En 2009, Zuzana Kirchnerová-Spidlova a reçu le tout premier prix de la Ciné fondation pour son court-métrage Baba. Après l’obtention de ce prix à Cannes, la réalisatrice pensait pouvoir se lancer dans la réalisation de longs métrages : "Mais en 2010, je suis devenue mère d’un enfant qui s’appelle David, comme dans le film, et qui est aussi handicapé. Cela m’a occupée pendant de longues années. J’ai passé beaucoup de temps dans les hôpitaux, dans des institutions."
"Quand David a eu deux ans, j’ai pu faire un peu de documentaire pour la télévision. C’était un grand bonheur de pouvoir me remettre à filmer et travailler avec des amis. Ensuite, mon deuxième fils est né en 2014. Ce n’est qu’en 2017 que j’ai commencé à envisager le projet de Caravane. En 2018, nous avons été sélectionnés au Torino Film Lab, où j’ai pu commencer à travailler avec Nadja Dumouchel, qui a été d’une aide précieuse", se rappelle-t-elle, en poursuivant :
"À ce moment-là, mes enfants étaient plus grands, j’avais davantage de temps, et pourtant les véritables obstacles ont commencé. En République tchèque, le fond national n’aimait pas le scénario et surtout, n’aimait pas l’idée qu’un film tchèque soit tourné en Italie. Finalement, l’aventure de Caravane a duré trois ans. On a été tellement bloqués que je me suis dit à un moment que j’allais émigrer en Slovaquie, puisque là-bas, au moins, ils aimaient le scénario !"
"Aujourd’hui, j’en ris, mais j’ai vraiment été désespérée de ne pouvoir y parvenir. Pendant toutes ces années, ce projet a vécu en moi, même quand il semblait impossible. Il a grandi lentement, au rythme de ma vie de mère. Caravane est devenu le film que je pouvais faire — et non pas celui qu’on attendait de moi."
Zuzana Kirchnerová-Spidlova a choisi l'Italie comme décor pour des raisons qui transcendent le simple attrait visuel : "Depuis le début, j’avais imaginé ce film comme un voyage sur les routes d’Italie, du nord au sud", confie-t-elle. La réalisatrice adore le paysage italien, unique de par sa lumière et ses couleurs qui offrent une cinématographie distincte.

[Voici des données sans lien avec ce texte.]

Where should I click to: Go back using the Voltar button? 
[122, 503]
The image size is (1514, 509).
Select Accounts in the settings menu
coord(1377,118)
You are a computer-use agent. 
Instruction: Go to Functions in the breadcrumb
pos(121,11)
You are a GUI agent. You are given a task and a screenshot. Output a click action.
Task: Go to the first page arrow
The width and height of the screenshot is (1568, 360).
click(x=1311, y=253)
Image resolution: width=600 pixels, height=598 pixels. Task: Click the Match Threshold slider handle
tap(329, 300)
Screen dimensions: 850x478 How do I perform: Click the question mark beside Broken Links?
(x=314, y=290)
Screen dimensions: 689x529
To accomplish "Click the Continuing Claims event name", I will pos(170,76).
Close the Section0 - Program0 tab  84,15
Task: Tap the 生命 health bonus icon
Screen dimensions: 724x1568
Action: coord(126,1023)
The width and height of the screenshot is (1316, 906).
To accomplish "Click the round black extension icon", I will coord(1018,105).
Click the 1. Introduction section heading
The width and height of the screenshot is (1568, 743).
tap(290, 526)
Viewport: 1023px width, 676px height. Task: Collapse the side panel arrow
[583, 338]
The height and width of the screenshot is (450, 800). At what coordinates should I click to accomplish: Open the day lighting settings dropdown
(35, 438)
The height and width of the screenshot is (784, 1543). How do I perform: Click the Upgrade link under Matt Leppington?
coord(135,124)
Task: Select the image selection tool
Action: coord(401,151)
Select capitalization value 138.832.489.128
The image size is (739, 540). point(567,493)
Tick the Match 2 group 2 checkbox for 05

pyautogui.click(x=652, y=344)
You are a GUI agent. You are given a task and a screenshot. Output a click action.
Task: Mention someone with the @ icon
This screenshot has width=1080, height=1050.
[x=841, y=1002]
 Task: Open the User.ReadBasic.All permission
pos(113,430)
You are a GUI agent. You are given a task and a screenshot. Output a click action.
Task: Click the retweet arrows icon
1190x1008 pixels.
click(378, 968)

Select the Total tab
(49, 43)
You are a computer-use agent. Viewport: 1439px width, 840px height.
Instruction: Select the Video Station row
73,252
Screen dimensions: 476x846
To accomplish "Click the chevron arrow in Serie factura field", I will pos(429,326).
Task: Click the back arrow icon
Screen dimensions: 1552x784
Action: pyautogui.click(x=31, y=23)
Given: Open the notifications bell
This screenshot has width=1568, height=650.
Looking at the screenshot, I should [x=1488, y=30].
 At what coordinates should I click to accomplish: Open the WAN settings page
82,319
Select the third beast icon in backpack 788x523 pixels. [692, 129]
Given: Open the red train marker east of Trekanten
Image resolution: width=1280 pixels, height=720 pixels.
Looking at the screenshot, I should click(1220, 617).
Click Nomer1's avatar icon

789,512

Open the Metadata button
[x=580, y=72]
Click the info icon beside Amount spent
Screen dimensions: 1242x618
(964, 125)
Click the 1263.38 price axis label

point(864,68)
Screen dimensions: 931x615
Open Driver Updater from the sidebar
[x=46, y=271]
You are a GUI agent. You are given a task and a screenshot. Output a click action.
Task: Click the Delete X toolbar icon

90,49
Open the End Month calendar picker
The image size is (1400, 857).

Mais l'Italie, c'est aussi pour elle un reflet du voyage intérieur des personnages, permettant une transformation personnelle loin de chez soi, hors des repères habituels. Ce cadre géographique accompagne Ester et ses compagnons dans leur quête de liberté et de redécouverte de soi, rendant le choix des lieux de tournage essentiel au récit.
Le choix de tourner en Italie plutôt qu’en République tchèque n’a pas été sans obstacles. "En République tchèque, le fond national n’aimait pas le scénario et surtout, n’aimait pas l’idée qu’un film tchèque soit tourné en Italie", explique Zuzana Kirchnerová-Spidlova. En dépit de ces résistances, la réalisatrice n’a jamais envisagé de changer de décor car ce voyage à travers l’Italie est un élément central du film. Ce choix géographique joue un rôle symbolique, exprimant le passage d’un monde ordonné et contraignant vers une liberté plus organique et désordonnée, comme représentée par la transition du nord industrialisé vers la Calabre plus sauvage et chaleureuse.
Pour Zuzana Kirchnerová-Spidlova, choisir un acteur non-professionnel pour incarner David était une décision cruciale. "Nous voulions trouver un garçon qui soit mentalement handicapé", révèle-t-elle, insistant sur l'authenticité recherchée. Le processus de casting fut une véritable épopée émotionnelle, s'étendant sur plusieurs mois et impliquant environ 150 garçons de République Tchèque et de Slovaquie. Cette quête a permis d'entendre des histoires poignantes de familles, transformant le casting en une expérience de vie enrichissante autant pour l'équipe que pour les participants.